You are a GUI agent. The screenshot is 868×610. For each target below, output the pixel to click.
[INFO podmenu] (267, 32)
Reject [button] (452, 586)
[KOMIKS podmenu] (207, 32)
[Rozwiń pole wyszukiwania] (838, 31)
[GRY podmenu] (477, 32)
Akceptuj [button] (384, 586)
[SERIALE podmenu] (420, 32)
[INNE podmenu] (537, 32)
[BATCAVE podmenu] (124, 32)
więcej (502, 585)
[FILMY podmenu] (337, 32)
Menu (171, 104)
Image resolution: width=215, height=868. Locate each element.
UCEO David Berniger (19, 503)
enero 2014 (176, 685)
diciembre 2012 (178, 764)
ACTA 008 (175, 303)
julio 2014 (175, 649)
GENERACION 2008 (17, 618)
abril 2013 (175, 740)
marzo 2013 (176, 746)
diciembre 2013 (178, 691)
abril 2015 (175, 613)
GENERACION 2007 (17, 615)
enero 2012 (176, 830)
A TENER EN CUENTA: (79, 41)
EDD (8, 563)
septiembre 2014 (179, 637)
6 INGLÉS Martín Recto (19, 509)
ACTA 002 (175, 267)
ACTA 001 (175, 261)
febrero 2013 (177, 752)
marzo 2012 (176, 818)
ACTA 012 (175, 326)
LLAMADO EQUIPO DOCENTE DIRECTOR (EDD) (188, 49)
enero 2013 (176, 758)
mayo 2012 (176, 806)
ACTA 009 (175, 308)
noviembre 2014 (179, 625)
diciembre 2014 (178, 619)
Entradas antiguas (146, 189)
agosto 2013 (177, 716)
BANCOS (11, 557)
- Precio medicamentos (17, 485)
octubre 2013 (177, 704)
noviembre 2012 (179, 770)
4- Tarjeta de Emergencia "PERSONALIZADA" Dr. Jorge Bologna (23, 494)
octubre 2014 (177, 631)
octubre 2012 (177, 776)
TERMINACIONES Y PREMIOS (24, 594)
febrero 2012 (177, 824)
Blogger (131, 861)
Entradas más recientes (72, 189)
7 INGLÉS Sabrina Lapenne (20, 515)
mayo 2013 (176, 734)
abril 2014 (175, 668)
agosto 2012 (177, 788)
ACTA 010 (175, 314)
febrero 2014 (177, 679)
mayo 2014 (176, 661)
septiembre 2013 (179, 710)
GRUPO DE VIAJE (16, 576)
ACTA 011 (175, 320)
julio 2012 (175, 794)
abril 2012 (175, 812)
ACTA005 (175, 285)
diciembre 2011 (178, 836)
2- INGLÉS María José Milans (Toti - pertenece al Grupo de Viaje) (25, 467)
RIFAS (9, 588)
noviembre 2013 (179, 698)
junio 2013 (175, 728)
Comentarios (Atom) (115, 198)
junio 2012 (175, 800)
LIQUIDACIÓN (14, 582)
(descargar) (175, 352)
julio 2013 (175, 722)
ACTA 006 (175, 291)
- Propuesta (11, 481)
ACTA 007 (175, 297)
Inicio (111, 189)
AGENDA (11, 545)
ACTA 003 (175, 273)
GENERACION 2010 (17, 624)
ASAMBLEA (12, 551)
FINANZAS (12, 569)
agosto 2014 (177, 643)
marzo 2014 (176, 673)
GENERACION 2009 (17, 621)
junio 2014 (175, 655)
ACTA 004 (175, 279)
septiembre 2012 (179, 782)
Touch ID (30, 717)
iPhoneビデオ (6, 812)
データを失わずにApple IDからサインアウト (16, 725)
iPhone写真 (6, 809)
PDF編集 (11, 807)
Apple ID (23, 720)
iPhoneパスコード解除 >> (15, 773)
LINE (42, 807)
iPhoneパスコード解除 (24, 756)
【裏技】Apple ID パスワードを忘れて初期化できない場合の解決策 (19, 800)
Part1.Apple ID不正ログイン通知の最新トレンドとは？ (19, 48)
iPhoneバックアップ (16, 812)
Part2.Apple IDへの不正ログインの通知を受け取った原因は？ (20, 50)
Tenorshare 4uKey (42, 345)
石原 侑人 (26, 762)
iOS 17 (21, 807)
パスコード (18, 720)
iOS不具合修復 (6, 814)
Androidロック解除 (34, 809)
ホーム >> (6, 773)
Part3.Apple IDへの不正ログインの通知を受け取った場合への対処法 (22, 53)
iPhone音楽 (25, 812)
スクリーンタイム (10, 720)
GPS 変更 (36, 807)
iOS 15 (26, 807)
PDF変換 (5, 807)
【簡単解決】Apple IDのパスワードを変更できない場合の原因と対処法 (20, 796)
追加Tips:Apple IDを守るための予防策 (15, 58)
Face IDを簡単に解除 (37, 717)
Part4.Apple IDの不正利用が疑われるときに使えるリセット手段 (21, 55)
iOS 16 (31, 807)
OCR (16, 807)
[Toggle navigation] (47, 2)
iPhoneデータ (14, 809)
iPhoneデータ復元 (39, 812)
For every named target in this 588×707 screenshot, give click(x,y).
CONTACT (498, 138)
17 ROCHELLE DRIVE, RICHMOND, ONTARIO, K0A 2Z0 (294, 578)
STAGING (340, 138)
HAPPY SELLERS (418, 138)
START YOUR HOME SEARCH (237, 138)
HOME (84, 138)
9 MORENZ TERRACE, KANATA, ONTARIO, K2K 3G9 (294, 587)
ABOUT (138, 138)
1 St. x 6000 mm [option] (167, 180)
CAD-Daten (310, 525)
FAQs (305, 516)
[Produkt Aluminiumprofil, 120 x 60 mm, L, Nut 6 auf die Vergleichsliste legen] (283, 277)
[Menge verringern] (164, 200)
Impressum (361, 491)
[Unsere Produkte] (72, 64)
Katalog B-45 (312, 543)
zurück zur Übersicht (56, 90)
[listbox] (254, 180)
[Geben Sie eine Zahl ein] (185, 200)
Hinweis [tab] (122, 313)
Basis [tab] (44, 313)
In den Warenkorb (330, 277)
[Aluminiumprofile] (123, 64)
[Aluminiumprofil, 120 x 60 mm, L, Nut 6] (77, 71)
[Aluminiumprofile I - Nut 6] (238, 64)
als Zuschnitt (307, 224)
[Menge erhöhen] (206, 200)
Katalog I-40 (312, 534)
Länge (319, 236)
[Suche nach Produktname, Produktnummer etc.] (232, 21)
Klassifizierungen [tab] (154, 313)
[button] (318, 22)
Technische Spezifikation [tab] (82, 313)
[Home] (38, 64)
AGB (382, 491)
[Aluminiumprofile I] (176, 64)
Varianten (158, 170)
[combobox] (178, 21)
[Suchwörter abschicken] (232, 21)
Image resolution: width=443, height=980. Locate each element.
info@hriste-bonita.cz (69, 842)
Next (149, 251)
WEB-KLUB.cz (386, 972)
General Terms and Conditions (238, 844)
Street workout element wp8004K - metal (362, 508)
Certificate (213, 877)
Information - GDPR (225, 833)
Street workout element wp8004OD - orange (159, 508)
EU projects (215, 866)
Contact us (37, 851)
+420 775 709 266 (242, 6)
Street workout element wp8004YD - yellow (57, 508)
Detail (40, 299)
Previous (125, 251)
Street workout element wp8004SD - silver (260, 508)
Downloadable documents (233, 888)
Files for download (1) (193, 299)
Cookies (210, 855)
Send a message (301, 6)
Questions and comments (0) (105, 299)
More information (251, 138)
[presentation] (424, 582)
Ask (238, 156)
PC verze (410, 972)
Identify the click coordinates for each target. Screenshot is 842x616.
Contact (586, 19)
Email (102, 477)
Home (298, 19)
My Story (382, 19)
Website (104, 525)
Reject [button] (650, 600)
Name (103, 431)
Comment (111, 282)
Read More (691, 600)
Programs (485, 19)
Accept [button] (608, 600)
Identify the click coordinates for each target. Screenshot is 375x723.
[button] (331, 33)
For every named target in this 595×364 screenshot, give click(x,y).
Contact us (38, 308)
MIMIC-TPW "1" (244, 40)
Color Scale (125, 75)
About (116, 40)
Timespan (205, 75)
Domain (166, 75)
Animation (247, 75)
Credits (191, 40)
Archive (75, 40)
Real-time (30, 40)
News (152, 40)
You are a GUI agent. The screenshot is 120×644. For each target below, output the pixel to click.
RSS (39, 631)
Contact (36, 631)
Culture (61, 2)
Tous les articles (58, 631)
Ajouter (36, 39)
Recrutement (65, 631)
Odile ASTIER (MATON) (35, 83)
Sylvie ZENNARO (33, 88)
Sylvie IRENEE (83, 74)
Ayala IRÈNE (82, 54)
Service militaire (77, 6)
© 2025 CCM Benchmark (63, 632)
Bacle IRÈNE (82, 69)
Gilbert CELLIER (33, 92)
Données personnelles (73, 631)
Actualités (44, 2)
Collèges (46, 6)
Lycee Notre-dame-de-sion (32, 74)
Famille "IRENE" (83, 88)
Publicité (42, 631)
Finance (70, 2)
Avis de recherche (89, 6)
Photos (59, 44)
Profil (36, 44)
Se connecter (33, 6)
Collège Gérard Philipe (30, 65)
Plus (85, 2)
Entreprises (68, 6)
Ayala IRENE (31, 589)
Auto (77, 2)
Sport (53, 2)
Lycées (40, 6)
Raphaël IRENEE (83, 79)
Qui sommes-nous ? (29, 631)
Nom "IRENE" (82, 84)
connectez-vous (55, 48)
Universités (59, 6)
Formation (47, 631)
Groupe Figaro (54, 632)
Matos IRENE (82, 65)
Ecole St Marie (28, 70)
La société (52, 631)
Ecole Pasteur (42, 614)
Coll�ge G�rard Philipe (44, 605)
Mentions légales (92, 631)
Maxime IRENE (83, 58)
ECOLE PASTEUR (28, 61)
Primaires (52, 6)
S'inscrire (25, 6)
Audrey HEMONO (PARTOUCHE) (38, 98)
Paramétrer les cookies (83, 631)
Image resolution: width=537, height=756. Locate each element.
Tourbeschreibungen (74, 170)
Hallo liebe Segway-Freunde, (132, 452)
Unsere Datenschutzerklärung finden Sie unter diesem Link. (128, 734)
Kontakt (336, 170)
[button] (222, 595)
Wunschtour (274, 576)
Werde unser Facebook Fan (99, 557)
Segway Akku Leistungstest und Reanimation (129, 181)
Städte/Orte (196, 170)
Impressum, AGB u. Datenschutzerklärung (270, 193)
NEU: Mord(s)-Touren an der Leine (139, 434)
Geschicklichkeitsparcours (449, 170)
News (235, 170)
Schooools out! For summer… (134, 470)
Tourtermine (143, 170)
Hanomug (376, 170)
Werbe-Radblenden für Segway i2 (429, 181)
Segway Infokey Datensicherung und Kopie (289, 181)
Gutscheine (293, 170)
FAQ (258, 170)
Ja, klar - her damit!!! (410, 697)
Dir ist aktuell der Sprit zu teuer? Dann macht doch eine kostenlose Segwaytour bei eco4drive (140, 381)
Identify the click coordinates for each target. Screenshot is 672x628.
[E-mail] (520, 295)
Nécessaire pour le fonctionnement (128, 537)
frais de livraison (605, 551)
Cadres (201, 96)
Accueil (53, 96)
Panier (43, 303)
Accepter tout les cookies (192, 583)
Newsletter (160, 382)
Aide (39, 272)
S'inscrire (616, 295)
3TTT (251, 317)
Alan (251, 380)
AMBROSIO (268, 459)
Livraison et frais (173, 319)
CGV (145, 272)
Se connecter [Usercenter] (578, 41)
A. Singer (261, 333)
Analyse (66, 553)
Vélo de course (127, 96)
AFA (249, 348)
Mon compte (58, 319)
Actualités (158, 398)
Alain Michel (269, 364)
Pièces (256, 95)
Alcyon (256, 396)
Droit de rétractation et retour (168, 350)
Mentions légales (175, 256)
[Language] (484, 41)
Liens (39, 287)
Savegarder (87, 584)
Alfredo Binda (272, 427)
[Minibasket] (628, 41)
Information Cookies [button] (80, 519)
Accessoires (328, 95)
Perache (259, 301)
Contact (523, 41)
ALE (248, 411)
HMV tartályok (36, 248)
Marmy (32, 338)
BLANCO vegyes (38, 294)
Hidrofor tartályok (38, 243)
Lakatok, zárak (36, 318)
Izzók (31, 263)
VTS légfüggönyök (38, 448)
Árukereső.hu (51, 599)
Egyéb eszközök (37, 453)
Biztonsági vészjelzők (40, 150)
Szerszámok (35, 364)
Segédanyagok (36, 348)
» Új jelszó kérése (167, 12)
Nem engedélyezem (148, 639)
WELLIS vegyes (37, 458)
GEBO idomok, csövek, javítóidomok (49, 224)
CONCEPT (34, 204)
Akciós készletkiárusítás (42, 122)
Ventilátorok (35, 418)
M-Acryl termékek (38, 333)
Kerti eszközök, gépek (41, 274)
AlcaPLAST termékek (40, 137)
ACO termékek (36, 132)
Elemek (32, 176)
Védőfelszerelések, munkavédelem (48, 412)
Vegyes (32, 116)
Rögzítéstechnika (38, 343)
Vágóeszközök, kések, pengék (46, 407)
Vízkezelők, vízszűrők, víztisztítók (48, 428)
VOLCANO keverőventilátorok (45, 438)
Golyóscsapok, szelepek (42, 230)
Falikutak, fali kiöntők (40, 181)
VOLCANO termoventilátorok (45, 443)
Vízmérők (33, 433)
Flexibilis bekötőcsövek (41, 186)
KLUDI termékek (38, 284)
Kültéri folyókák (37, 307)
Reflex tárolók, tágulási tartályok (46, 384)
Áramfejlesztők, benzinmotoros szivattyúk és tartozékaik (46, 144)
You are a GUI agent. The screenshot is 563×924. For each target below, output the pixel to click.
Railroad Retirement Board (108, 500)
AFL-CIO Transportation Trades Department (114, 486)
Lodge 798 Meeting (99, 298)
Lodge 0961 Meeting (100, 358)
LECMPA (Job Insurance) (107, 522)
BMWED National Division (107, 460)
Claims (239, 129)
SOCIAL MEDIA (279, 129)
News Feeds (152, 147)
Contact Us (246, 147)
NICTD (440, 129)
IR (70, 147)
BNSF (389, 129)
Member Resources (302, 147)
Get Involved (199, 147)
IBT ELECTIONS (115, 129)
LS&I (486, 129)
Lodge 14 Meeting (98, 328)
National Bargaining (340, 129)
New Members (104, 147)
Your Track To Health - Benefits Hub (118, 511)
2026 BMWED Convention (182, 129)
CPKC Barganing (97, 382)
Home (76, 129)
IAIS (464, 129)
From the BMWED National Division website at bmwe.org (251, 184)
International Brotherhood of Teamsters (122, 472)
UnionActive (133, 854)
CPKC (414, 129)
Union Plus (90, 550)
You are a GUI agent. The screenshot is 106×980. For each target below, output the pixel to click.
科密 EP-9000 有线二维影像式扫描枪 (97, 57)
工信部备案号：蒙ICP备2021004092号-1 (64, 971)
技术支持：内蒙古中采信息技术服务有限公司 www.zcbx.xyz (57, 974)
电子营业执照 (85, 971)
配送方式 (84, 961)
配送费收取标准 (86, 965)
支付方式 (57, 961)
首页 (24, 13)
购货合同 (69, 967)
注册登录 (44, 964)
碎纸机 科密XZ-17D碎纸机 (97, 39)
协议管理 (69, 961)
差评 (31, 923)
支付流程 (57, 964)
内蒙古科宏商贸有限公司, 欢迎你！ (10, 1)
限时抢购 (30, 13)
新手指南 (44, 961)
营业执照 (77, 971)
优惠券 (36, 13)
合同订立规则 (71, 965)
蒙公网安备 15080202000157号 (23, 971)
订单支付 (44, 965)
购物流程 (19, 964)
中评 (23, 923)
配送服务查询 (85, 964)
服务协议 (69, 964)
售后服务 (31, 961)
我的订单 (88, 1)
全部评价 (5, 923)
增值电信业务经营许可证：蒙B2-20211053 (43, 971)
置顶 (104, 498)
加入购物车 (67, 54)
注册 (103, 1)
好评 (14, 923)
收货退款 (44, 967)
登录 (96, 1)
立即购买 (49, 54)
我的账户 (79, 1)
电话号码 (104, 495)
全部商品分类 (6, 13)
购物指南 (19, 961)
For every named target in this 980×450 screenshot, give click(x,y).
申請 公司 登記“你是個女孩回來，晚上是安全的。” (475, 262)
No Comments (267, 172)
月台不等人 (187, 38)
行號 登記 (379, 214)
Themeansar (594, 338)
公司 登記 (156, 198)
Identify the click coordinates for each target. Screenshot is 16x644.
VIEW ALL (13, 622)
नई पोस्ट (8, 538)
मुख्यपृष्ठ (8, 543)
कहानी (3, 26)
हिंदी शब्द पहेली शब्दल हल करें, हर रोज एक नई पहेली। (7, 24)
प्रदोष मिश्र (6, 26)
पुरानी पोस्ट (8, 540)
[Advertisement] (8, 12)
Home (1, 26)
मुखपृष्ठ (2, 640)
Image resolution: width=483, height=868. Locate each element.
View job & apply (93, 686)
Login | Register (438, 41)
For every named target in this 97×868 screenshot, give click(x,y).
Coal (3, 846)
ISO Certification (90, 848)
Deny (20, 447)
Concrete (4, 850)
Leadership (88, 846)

____________________

Task objective:
Report each row above that contains the word "ONTARIO", copying every such row in full.

Expected answer:
17 ROCHELLE DRIVE, RICHMOND, ONTARIO, K0A 2Z0 (294, 578)
9 MORENZ TERRACE, KANATA, ONTARIO, K2K 3G9 (294, 587)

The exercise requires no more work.